*Instructions*:
1) Please transcribe the passage on Mississippi's local liquor votes from "The first counties" to "on August 3.".
2) In the passage on Mississippi's local liquor votes, what was the name of the state's first liquor store?
3) Resume the passage on Mississippi's local liquor votes from the point where it stops.

*Supplied passage*:
The first counties to hold a local option vote were Harrison (home of prominent but technically illegal nightclubs in Biloxi) and Washington, both of which did so on July 16. In both counties, the option passed with an overwhelming majority of the vote. The Broadwater Beach Hotel in Biloxi received the state's first permit for legal liquor sales on July 22, and it sold Mississippi's first legal alcoholic drink in decades on July 27, to hotel manager T. M. Dorsett. The state's first liquor store, The Jigger & Jug, opened in Greenville on August 3.

In the 10 Mississippi counties that are split into two judicial districts, each one with its own county seat, the districts were allowed to vote on the issue separately. The largest referendum took place on August 2, with 21 counties and two districts voting, 19 of which legalized alcohol and the remaining four of which chose to keep the ban in place. By the end of October 1966, 38 counties and four districts had voted to legalize alcohol, 24 counties and three districts had chosen to remain dry, and 16 counties and one district had not held any referendum yet. The newly wet counties included almost all of the Mississippi Delta, where legalization was favored by the predominantly black population, in one of the first democratic elections in which most were allowed to participate after the passage of the Voting Rights Act of 1965. The ABC reported that it had issued 513 permits as of October 31, mostly to package stores, and had raised $3.47 million (equivalent to $ million in ) in state revenue.

*Supplied information*:
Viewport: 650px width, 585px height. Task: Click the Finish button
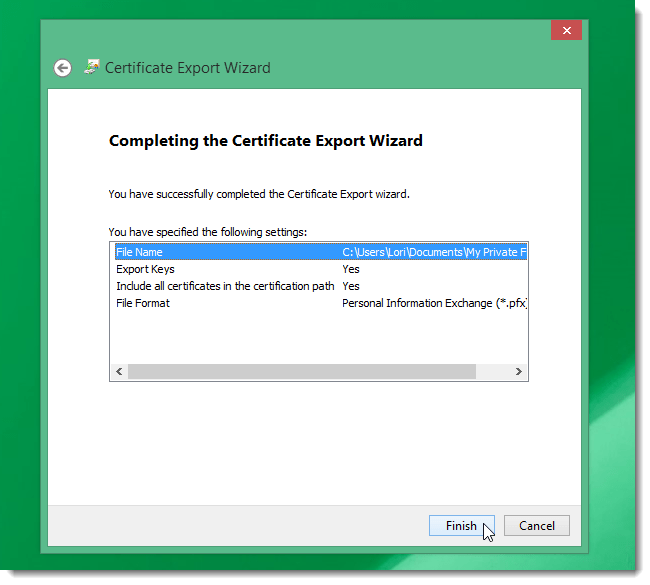[461, 526]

*Answers provided*:
1)
The first counties to hold a local option vote were Harrison (home of prominent but technically illegal nightclubs in Biloxi) and Washington, both of which did so on July 16. In both counties, the option passed with an overwhelming majority of the vote. The Broadwater Beach Hotel in Biloxi received the state's first permit for legal liquor sales on July 22, and it sold Mississippi's first legal alcoholic drink in decades on July 27, to hotel manager T. M. Dorsett. The state's first liquor store, The Jigger & Jug, opened in Greenville on August 3.

2) The Jigger & Jug, which opened in Greenville on August 3.

3)
Some counties in Mississippi faced challenges in attempting to hold a democratic referendum on the issue of alcohol. In Lincoln County, the referendum was held on August 2, 1966. The dry cause narrowly prevailed there, with 2,990 votes against the sale of liquor and 2,858 in favor. Local attorneys protested the election results, alleging that the county failed to follow proper procedures in administering the referendum. According to the complaint, ballots were numbered by officials, and ballot boxes were opened before polls closed at 6 p.m. Some precincts allegedly had no voting booths, requiring voters to mark their ballots on the same table where the officials worked. One polling place was apparently unexpectedly moved into a private house, and some election officials were allegedly replaced by unauthorized persons. While the protesting attorneys sought for the state to order a new election at the time, Lincoln County remains dry as of 2025.

After the initial wave of county votes in 1966, the state map of wet and dry counties remained relatively stable for decades. The local option law allowed counties to vote on the issue as many times as local officials chose, but only if more than two years had passed since the county's last referendum. During the 1968 general election, Pike County voted to legalize alcohol after having rejected it in 1966, while Smith County banned alcohol again after previously legalizing it. Between 1969 and 1972, two more counties voted wet and two others that had been wet went back to being dry, while 12 counties and the Bay Springs district of Jasper County still had never held a vote on the issue as of 1972.

Under the 1966 law, the minimum age to possess and drink liquor or wine was 21, while the minimum age for beer remained at 18, as it had been since 1934. The beer age was raised to 21 on October 1, 1986, in keeping with the National Minimum Drinking Age Act, which on that same date introduced penalties in federal highway funding for any state with a minimum alcohol age under 21.

=== Exemptions to dry county laws ===
While the 1966 law created a sharp distinction between wet and dry counties, the state legislature has loosened restrictions over time. In 1976, liquor sales were legalized at Jackson Municipal Airport (now Jackson–Medgar Wiley Evers International Airport), located in dry Rankin County but part of the otherwise wet city of Jackson, the rest of which is located in Hinds County.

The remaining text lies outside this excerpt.